Assignment:
In the entries that follow, find each line with the word "screenshot" and copy it.

Excerpted data:
# # # #

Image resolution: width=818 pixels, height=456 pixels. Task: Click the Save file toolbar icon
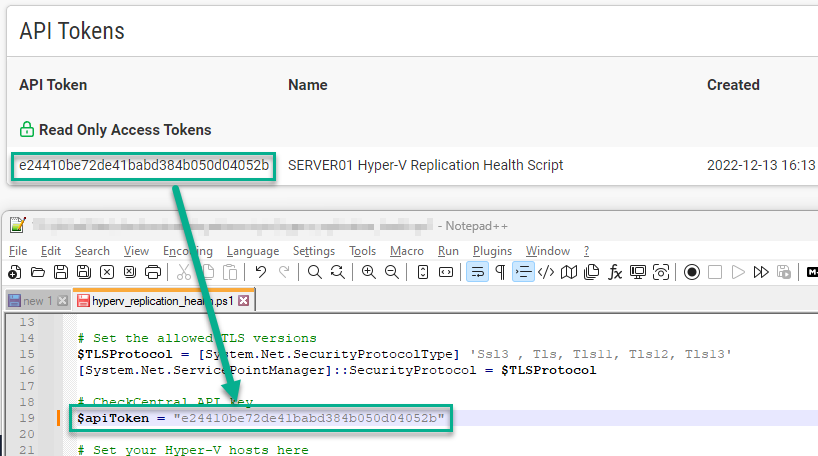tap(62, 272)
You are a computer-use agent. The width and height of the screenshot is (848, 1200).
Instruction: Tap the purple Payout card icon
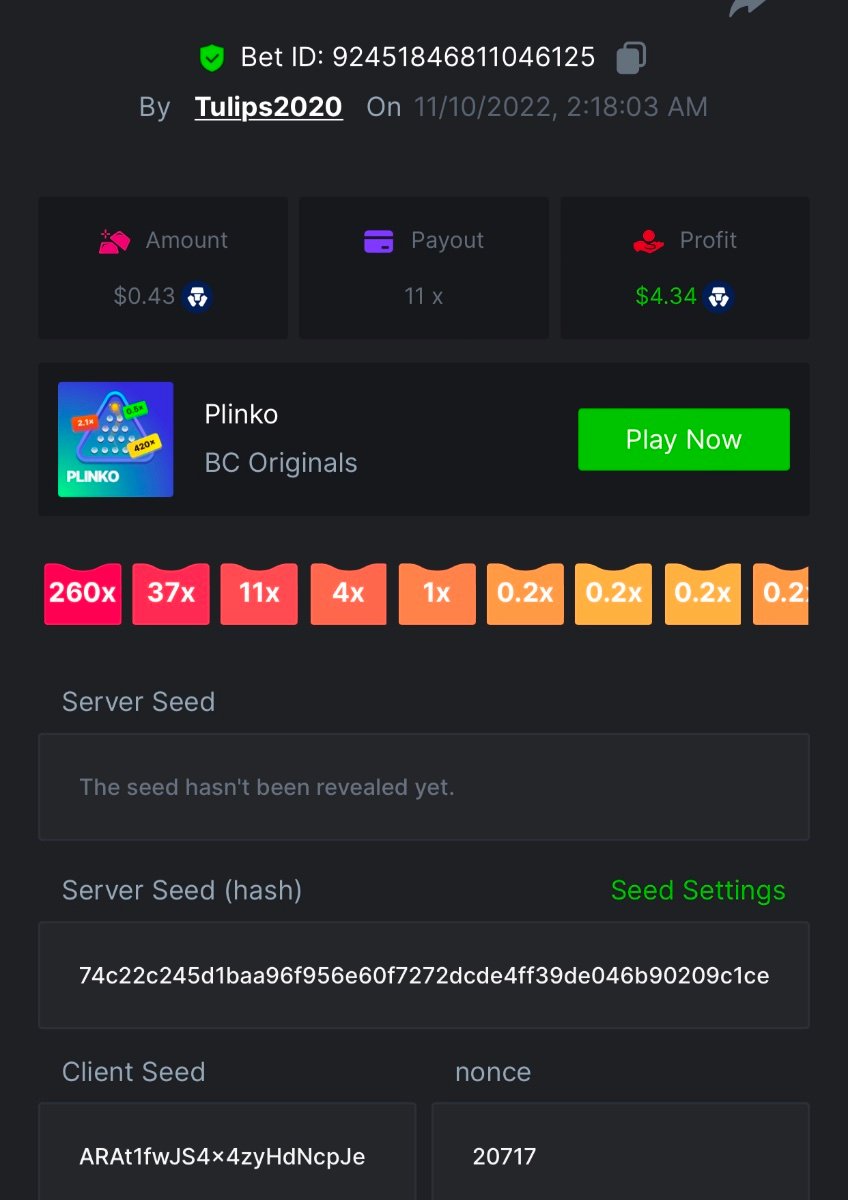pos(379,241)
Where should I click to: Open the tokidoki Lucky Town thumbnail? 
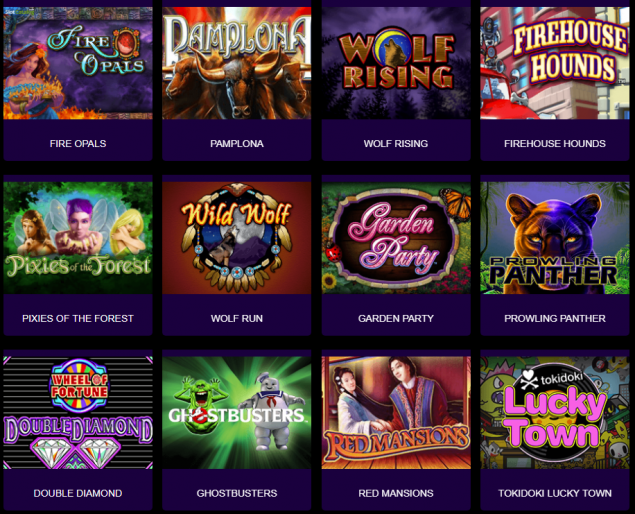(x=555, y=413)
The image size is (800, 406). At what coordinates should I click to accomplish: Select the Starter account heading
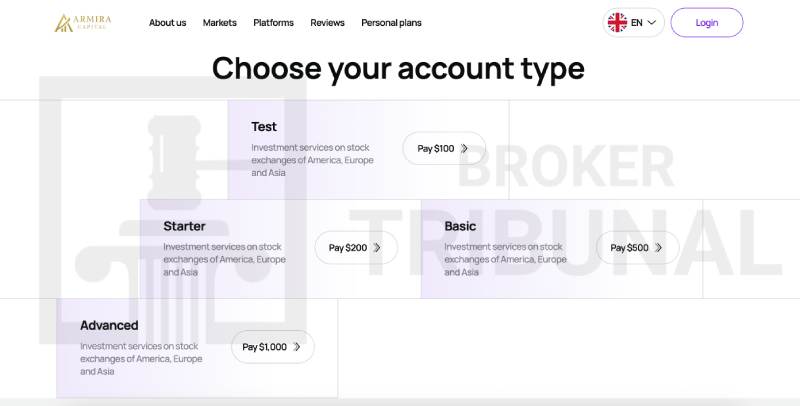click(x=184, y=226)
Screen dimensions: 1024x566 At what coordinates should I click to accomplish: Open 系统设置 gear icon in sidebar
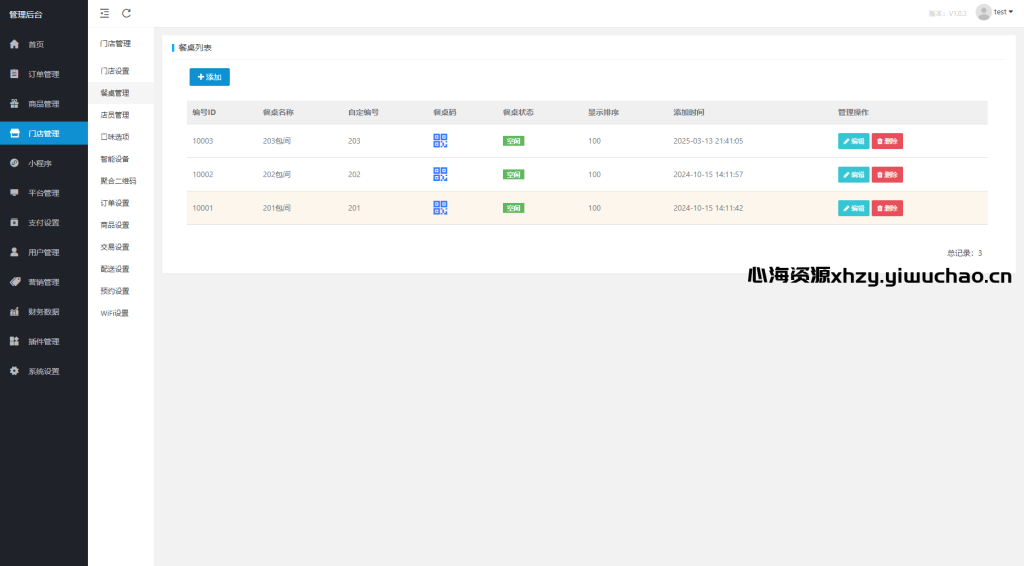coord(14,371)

# # # #

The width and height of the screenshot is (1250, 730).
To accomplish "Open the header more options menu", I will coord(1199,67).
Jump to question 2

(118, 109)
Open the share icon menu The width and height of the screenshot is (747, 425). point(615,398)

# # # #

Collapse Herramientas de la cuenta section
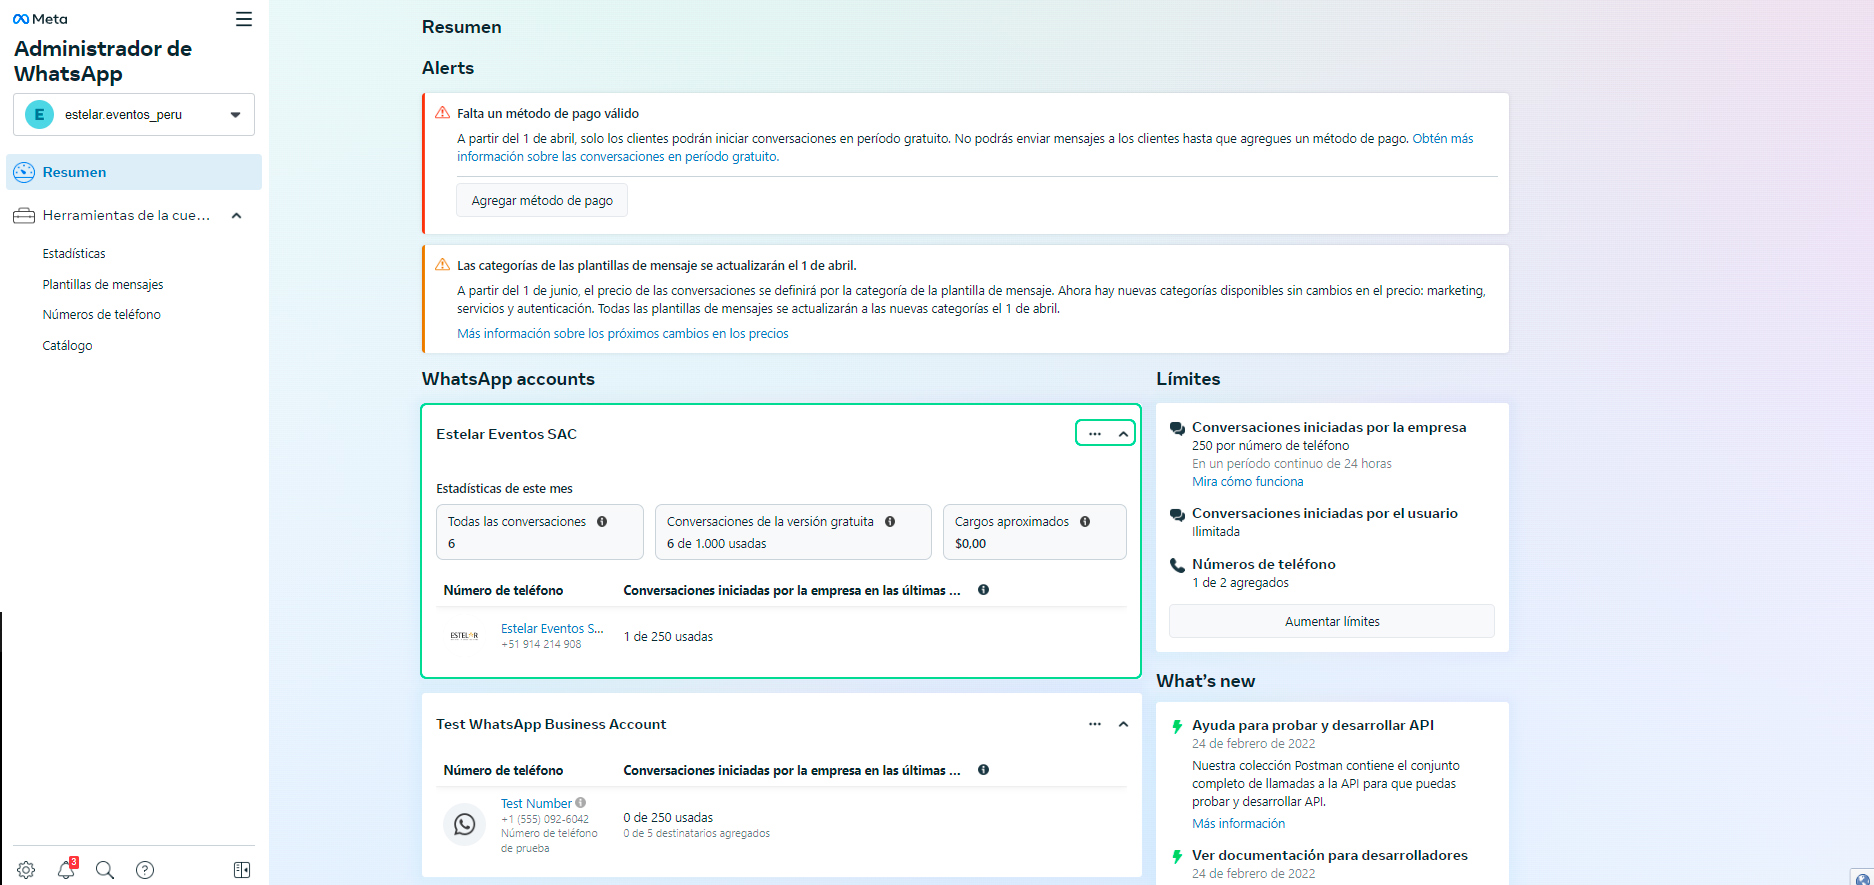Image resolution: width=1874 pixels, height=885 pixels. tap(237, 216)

# # # #

Result of the exercise:
You are a computer-use agent. The width and height of the screenshot is (848, 1200).
The width and height of the screenshot is (1250, 730).
Open the share icon menu The width and height of the screenshot is (747, 425). point(615,398)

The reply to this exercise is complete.